Taniyama was born in Kisai, Saitama (north of Tokyo), Japan. His first name was actually Toyo, but many people misinterpreted his name as Yutaka, and he came to accept that name.

In high school, he became interested in mathematics inspired by Teiji Takagi's modern history of mathematics.

Taniyama studied mathematics at the University of Tokyo after the end of World War II, and here he developed a friendship with another student named Goro Shimura. He graduated in 1953. He remained there as a 'special research student', then as an associate professor.

His interests were in algebraic number theory. He wrote Modern number theory (1957) in Japanese, jointly with Goro Shimura. Although they planned an English language version, they lost enthusiasm and never found the time to write it before Taniyama's death.

But before all, they were fascinated with the study of modular forms, which are objects that exist in complex space that are peculiar because of their inordinate level of symmetry.

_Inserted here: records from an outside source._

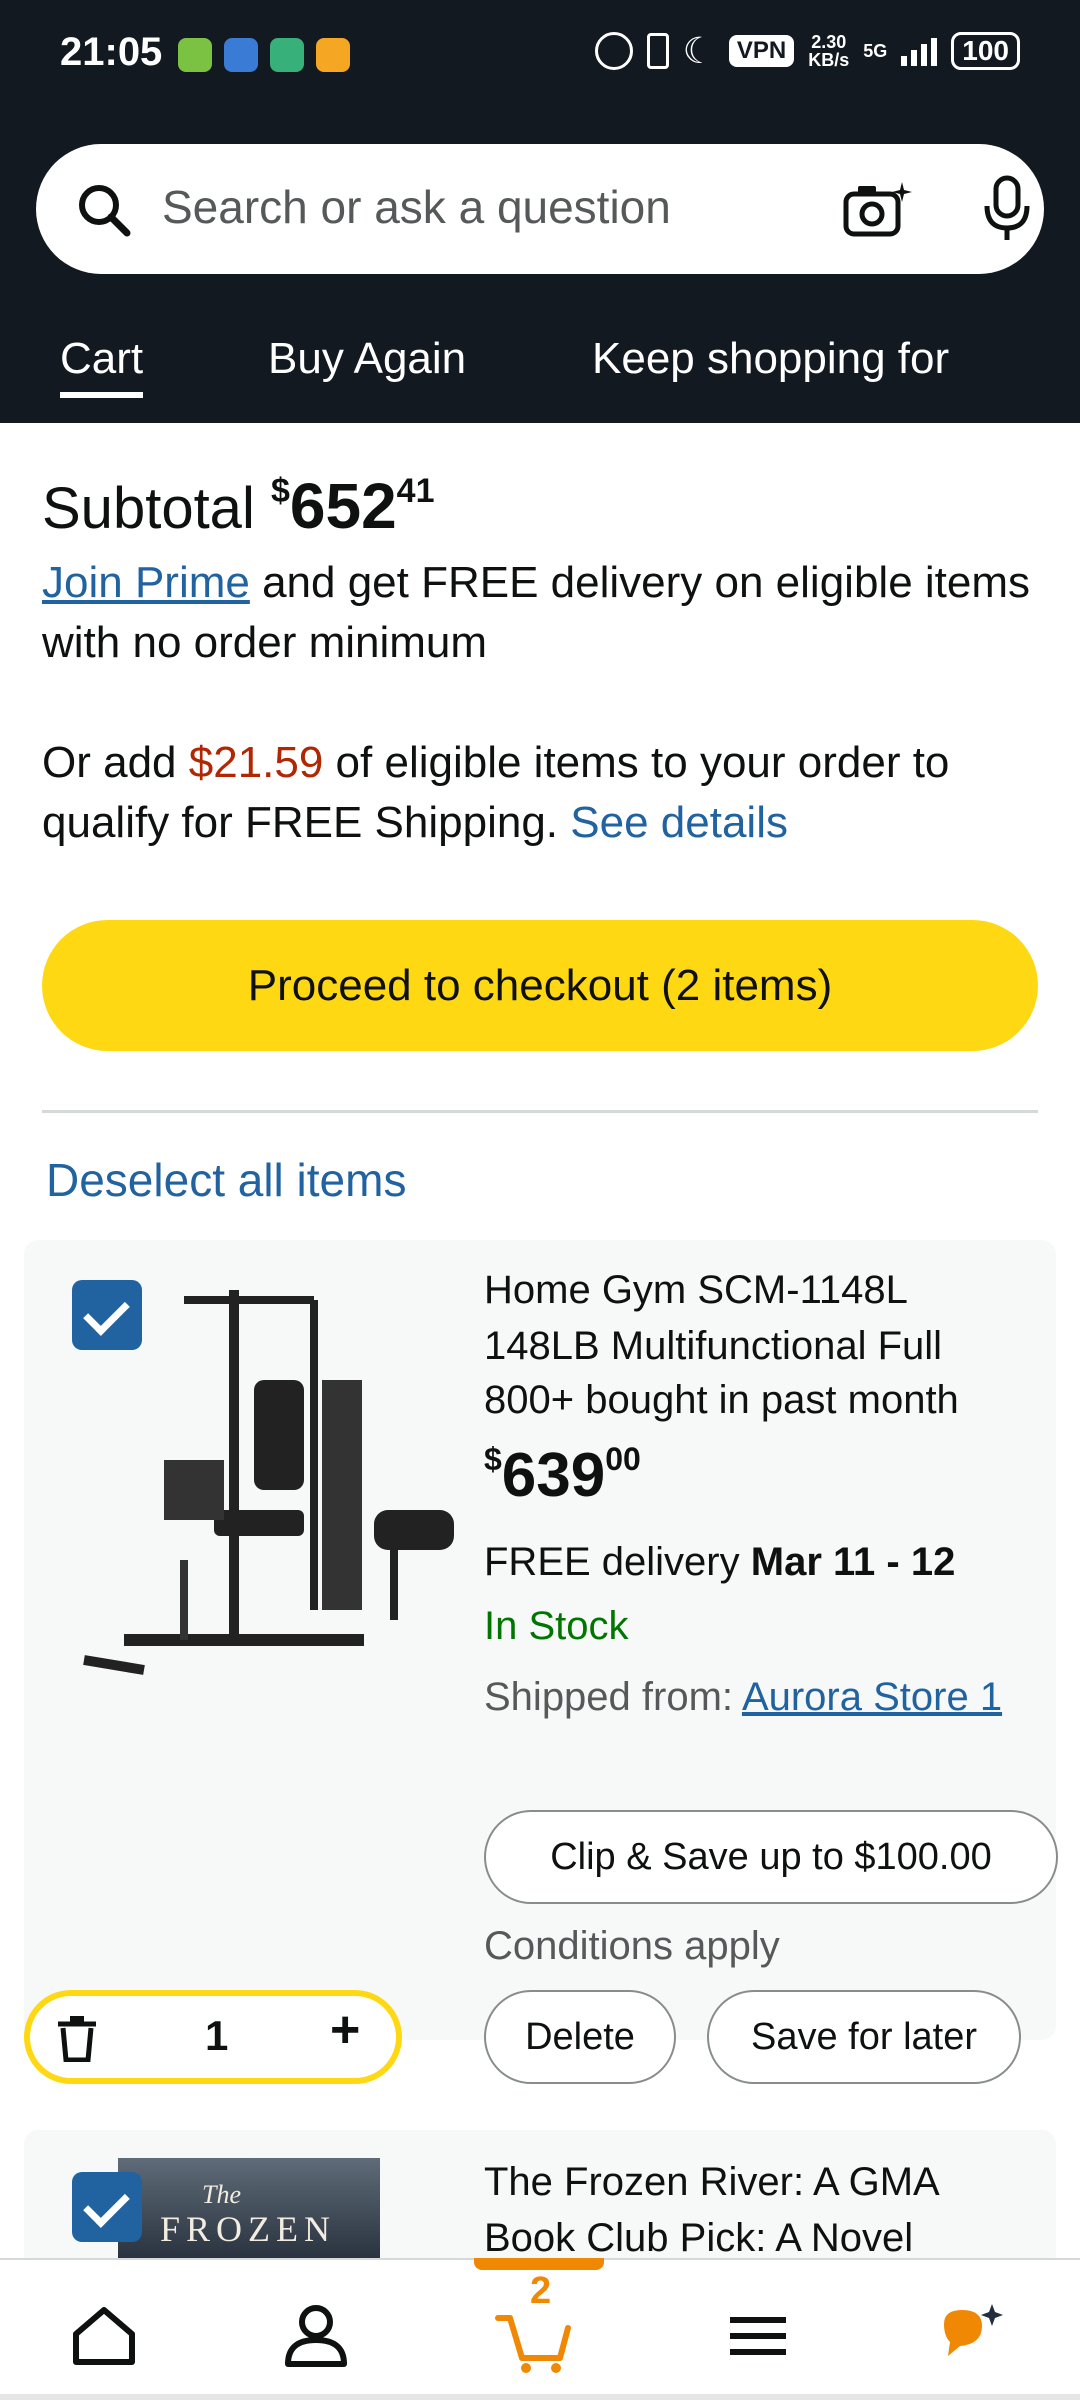 This screenshot has height=2400, width=1080. What do you see at coordinates (256, 762) in the screenshot?
I see `free-shipping-amount: $21.59` at bounding box center [256, 762].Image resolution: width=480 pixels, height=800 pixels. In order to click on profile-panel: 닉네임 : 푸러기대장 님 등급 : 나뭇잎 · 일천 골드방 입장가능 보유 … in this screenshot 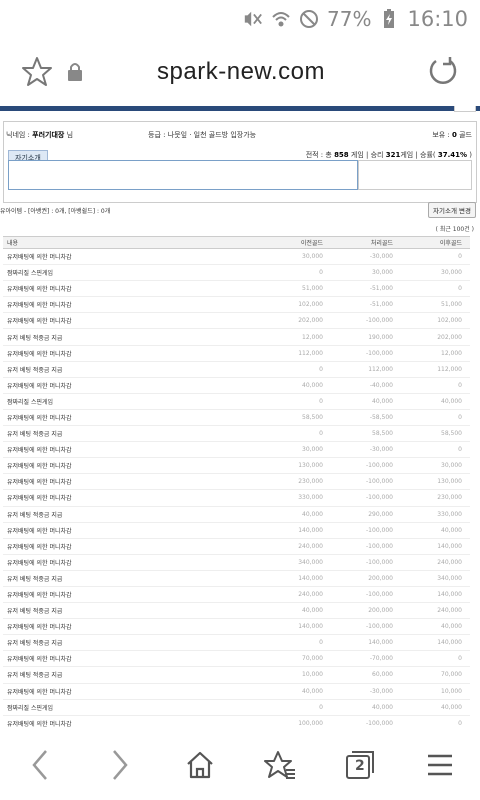, I will do `click(240, 162)`. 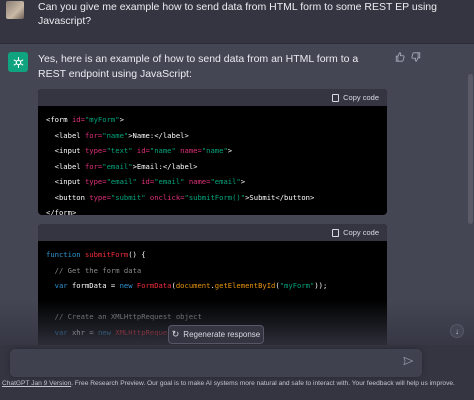 What do you see at coordinates (321, 286) in the screenshot?
I see `code-token: ));` at bounding box center [321, 286].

Taniyama's fame is mainly due to two problems posed by him at the symposium on Algebraic Number Theory held in Tokyo in 1955 (His meeting with Weil at this symposium was to have a major influence on Taniyama's work). There he presented some problems that dealt with the relationship between modular forms and elliptic curves. He had noticed some extremely peculiar similarities between the two types of entities. Taniyama's observations led him to believe that every modular form is somehow matched up with some elliptic curve. Shimura later worked with Taniyama on this idea that modular forms and elliptic curves are linked and this form the basis of the Taniyama-Shimura conjecture:

Every elliptic curve defined over the rational field is a factor of the jacobian of a modular function field.

This conjecture proved to be a major factor in the proof of Fermat's Last Theorem by Wiles.

With seemingly a great future in front of him, both in mathematics and his life (he was planning marriage) he took his own life. In a note he left he took great care to describe exactly where he had reached in the calculus and linear algebra courses he was teaching and to apologise to his colleagues for the trouble his death would cause them. As to the reason for taking his life he says:

Until yesterday I had no definite intention of killing myself. ... I don't quite understand it myself, but it is not the result of a particular incident, nor of a specific matter.
About a month later the girl who he was planning to marry also committed suicide.